Kate Meade had blurted out the sentences in rapid-fire sequence, then slumped back in her chair as though satisfied she had done her best for her friend without a chance of interruption from Howell.
“What time did you and Amanda Quillian leave each other on the corner of Madison Avenue and Ninety-second Street?”
“Ten or fifteen minutes after I took this photograph.” Kate Meade lifted a handkerchief embroidered with pink flowers out of her pocket and dabbed at her eyes. Then balling it up in her hand, she pointed at the life-size picture of her friend on the easel beside her.
“Did you speak to Amanda Quillian again after that?”
“Yes, I called her shortly before three o’clock. Preston suggested to me that we invite her to dinner that evening since she was alone, and so I called to tell her what time to come over.”
“At what number did you call her?”
“On her cell phone. I called on her cell because I wasn’t sure whether she would have reached home yet.”
“Did she answer?”
“It went to voice mail. She picked it up a few minutes later and called me back.”

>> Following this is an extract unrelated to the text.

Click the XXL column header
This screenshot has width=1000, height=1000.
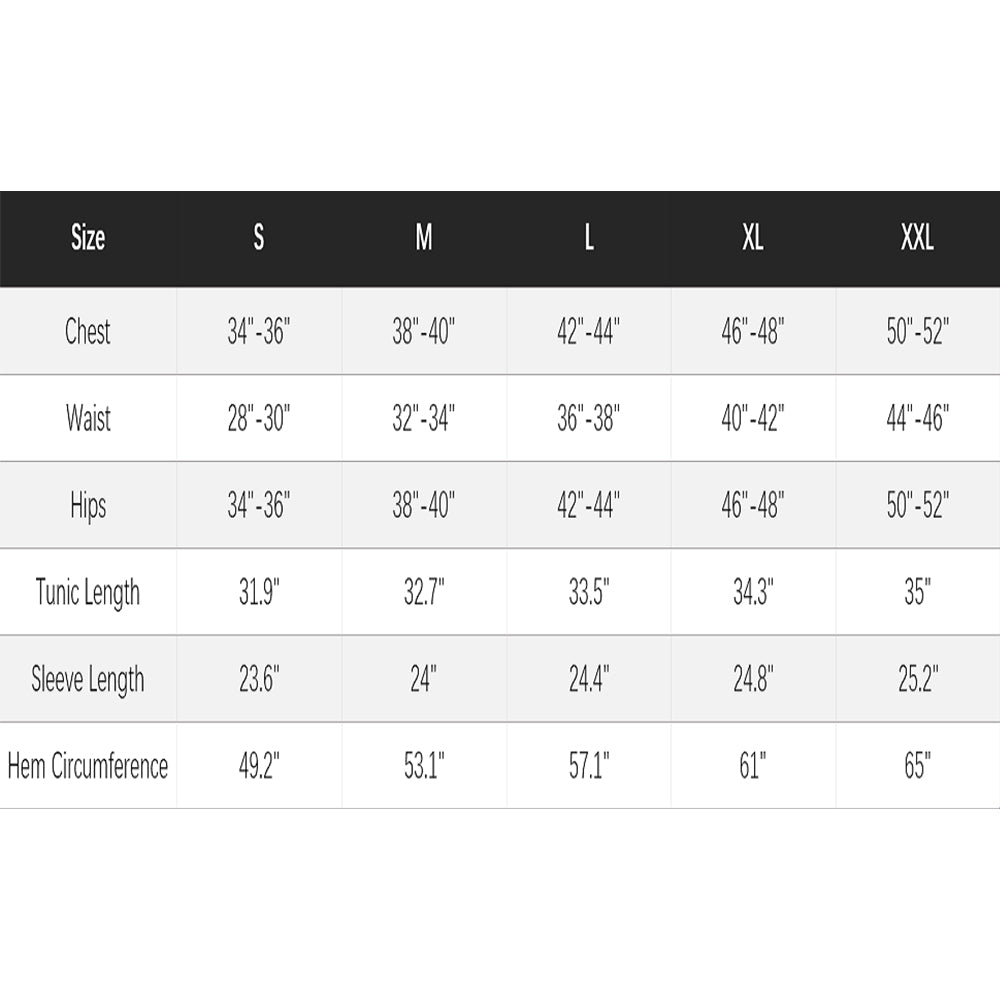[917, 238]
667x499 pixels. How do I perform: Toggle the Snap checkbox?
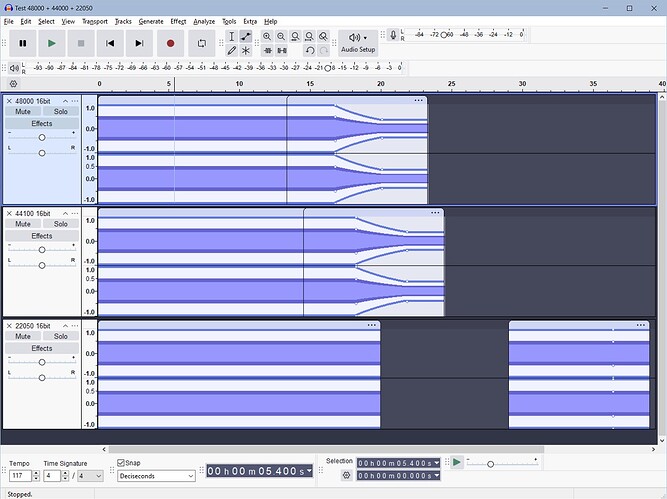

“Was that the last time you heard from Amanda Quillian?”
Kate Meade’s fingernails clipped each other more loudly than before. “No, ma’am.”
“What happened next?”
“I was opening the door to our apartment when my own cell phone rang again,” Kate said, tearing up as she hung her head. “She must have hit redial, it was so fast.”
“Objection, Your Honor. This speculation, this guesswork, this ‘must have,’ ‘should have,’ ‘could have’ business is-”

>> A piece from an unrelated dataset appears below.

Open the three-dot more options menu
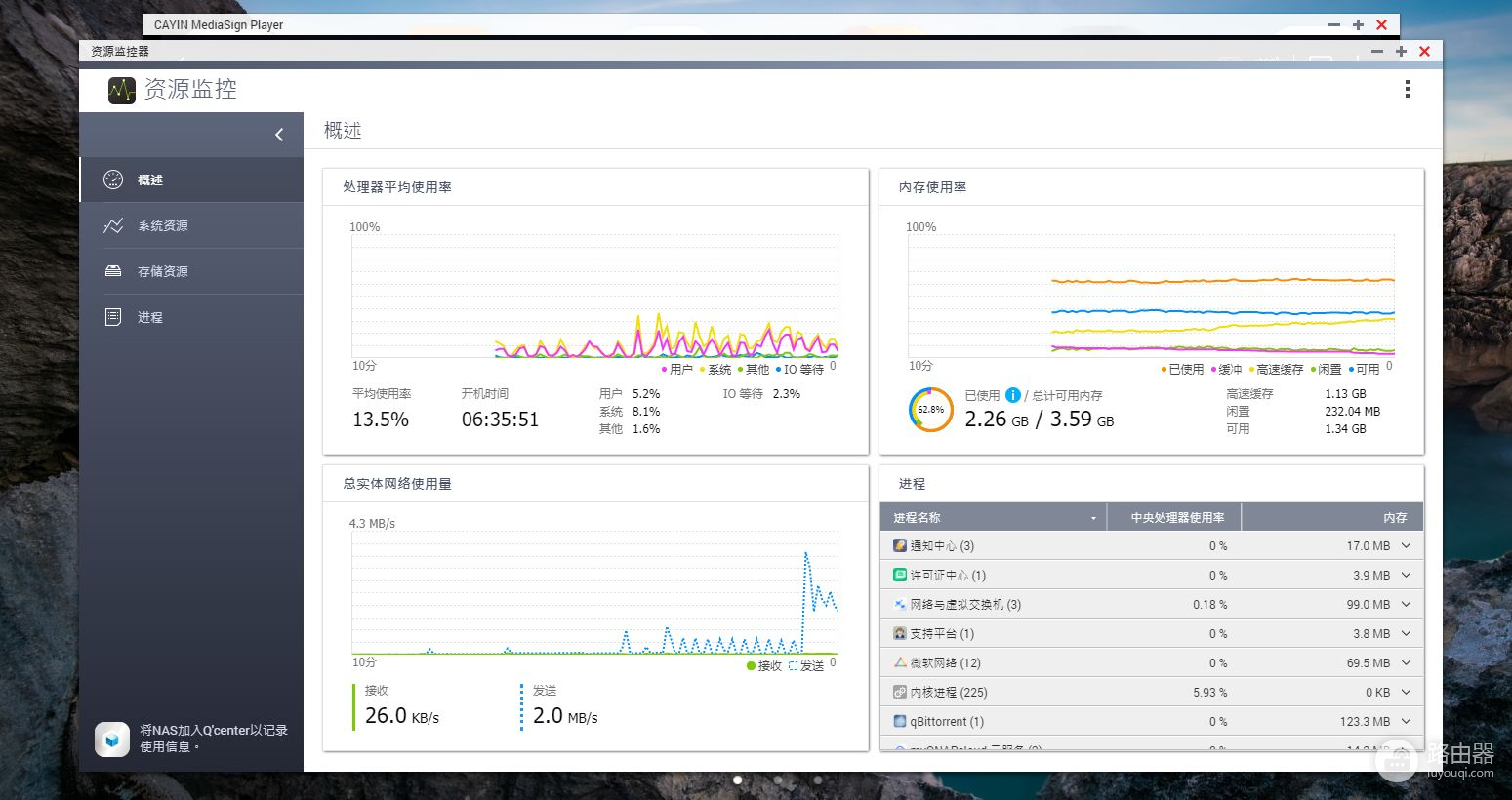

“Sustained. Keep your voice up, will you, madam?”
Kate Meade lifted her head, picked out her favorite juror-the teacher-and locked eyes with her. “I flipped open my phone and I could hear Amanda screaming. Just a long, terrifying scream.”

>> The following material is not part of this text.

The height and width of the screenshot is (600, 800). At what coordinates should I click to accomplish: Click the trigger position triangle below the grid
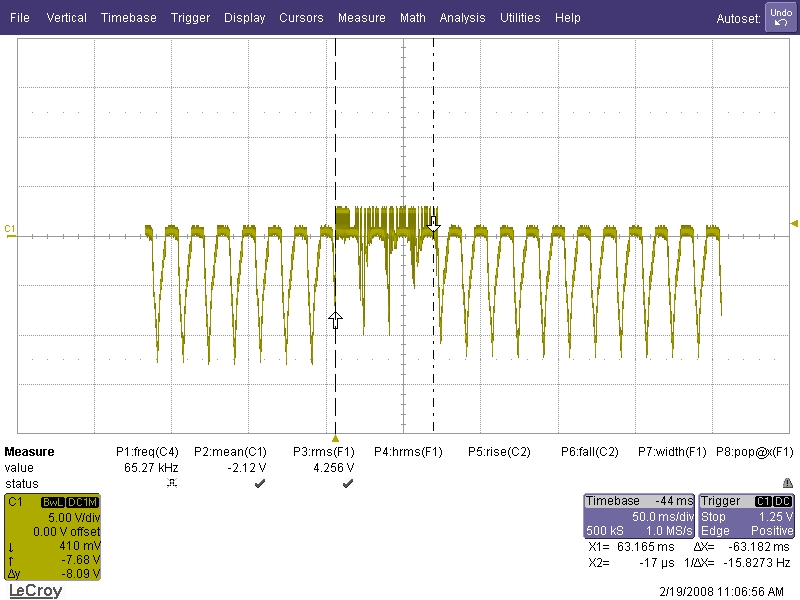pyautogui.click(x=336, y=438)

“Did she say anything, any words you could understand?” This excited utterance, as the law called it, was an exception to the hearsay rule. I was confident that the judge would allow Kate’s testimony about this last call.
“First Amanda screamed. That’s the only awful noise I could hear. Then she started crying and speaking to someone at the same time.”
I lowered my voice and waited for Kate Meade to stop hyper-ventilating a bit. “Do you have any idea with whom she was speaking?”
Kate shook her head.
“Did you hear what she said?”
“Very clearly. She said, ‘Brendan sent you, didn’t he? Brendan sent you to kill me.’ They’re the last words I ever heard Amanda say.”
“Did the other person ever speak while your phone line was open?”
“He didn’t speak, Ms. Cooper. He just laughed. Amanda screamed one more time and the man just laughed.”
I paused, letting the jury absorb the impact of the image Kate Meade had just re-created. “Was there anything distinctive about the laugh? Anything that you recognized or can describe to us, Mrs. Meade?”
“I remember he had a deep, gruff voice. He sounded like a madman, like he was enjoying the fact that he was torturing poor Amanda,” she said, again pressing the handkerchief to her eyes. “I could still hear her screaming-more muffled at the end. And then the phone line went dead.”